La
missione della Maga
“Riuscite
a immaginarlo? Muoversi in un mondo di cui si conoscono le regole, un mondo il
cui Creatore mormora al tuo orecchio. Poter conoscere esattamente come ogni
situazione si evolverà, come ogni personaggio reagirà e sapere di essere
l’unico con queste conoscenze. Questo, cosa farebbe di voi? Un dio o un
mostro?”
Prologo: “Alla taverna del Lupo, nelle Riverboot.”
La pioggia cadeva fitta e
la Maga si strinse il mantello attorno al corpo consapevole che si sarebbe
bagnata comunque. Lo scroscio del ruscello ingrossato dal piovasco rivaleggiava
con quello delle foglie dall’acqua. Malgrado il disagio non si mosse attendendo
che il suo messaggio giungesse alla Regina.
“Mia madre vi manda i suoi
saluti.” La Maga si alzò abbassando la testa in silenzio davanti alla
principessa ondina. “Mi è stato detto che vi serve il nostro aiuto.” Era
curioso come la sua voce superasse tutti gli altri suoni senza sforzo.
La giovane era immersa
nell’acqua, i capelli nerissimi ricadevano sulle sue spalle nude perdendosi nel
lago in cui si precipitava il ruscello.
“Sì.”
“Quando?”
“Tra due giorni, alla taverna
del Lupo, nelle Riverboot.”
La ragazza annuì, la Maga
scorse nei suoi occhi un brivido di paura, sapeva che per un’ondina uscire dal
suo elemento e mescolarsi ai terrestri non era cosa comune. Probabilmente solo
la Regina lo aveva fatto ed era stato grazie a lei.
“Verrò.” La ragazza si
voltò e in un istante sparì tra le acque.
La foresta era calma, il
temporale di quella mattina era ormai lontano e il sole iniziava a fare
capolino tra le nuvole, facendo brillare le gocce d’acqua rimaste sugli alberi.
La Maga alzò lo sguardo lasciando che la leggera brezza le accarezzasse il viso
e alle narici le giungesse il profumo dei fiori.
“Sapevo che un giorno
saresti tornata a esigere il tuo prezzo.”

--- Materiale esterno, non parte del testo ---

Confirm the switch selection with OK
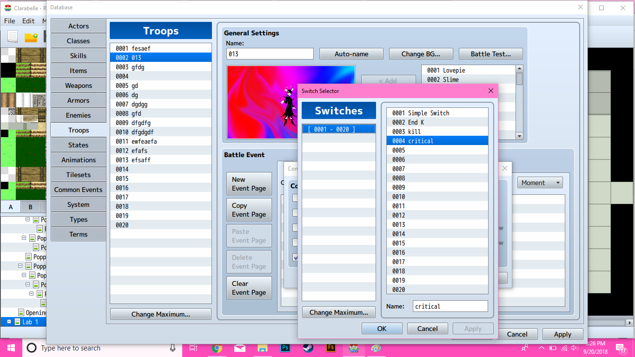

“No, non esigerò nulla, ma
chiederò aiuto. Ho bisogno di te, della tua forza e del tuo coraggio.”
“Non otterrai nulla con le
lusinghe.”
“Lo so.”
“Verrò, ma a una condizione,
vorrò sapere ogni cosa.” La Maga sorrise mentre dall’ombra usciva un elfo, la
sua pelle scura e i capelli bianchi, sottili come fili di ragno lo
identificarono subito come un drow, un elfo scuro.
“Saprai tutto quello che
so io.” Promise.
“Quando?”
“Tra due giorni, alla taverna
del Lupo, nelle Riverboot.” L’elfo annuì, poi tornò a
fondersi nell’ombra sparendo alla vista della Maga.
Le stelle erano nascoste dalla folta vegetazione in
cui si era immersa, ma poté scorgerne il brillare quando raggiunse lo spiazzo
davanti alla montagna. La porta per il villaggio scavato nella roccia era
illuminata da un certo numero di torce e protetta da una palizzata di aguzzi
pali.
“Alto là!” L’intimidazione non la preoccupò invece
abbassò il cappuccio che la proteggeva dal freddo della notte e mostrò il viso
alla guardia. “Oh… perdonate, mia signora.” La Maga sorrise.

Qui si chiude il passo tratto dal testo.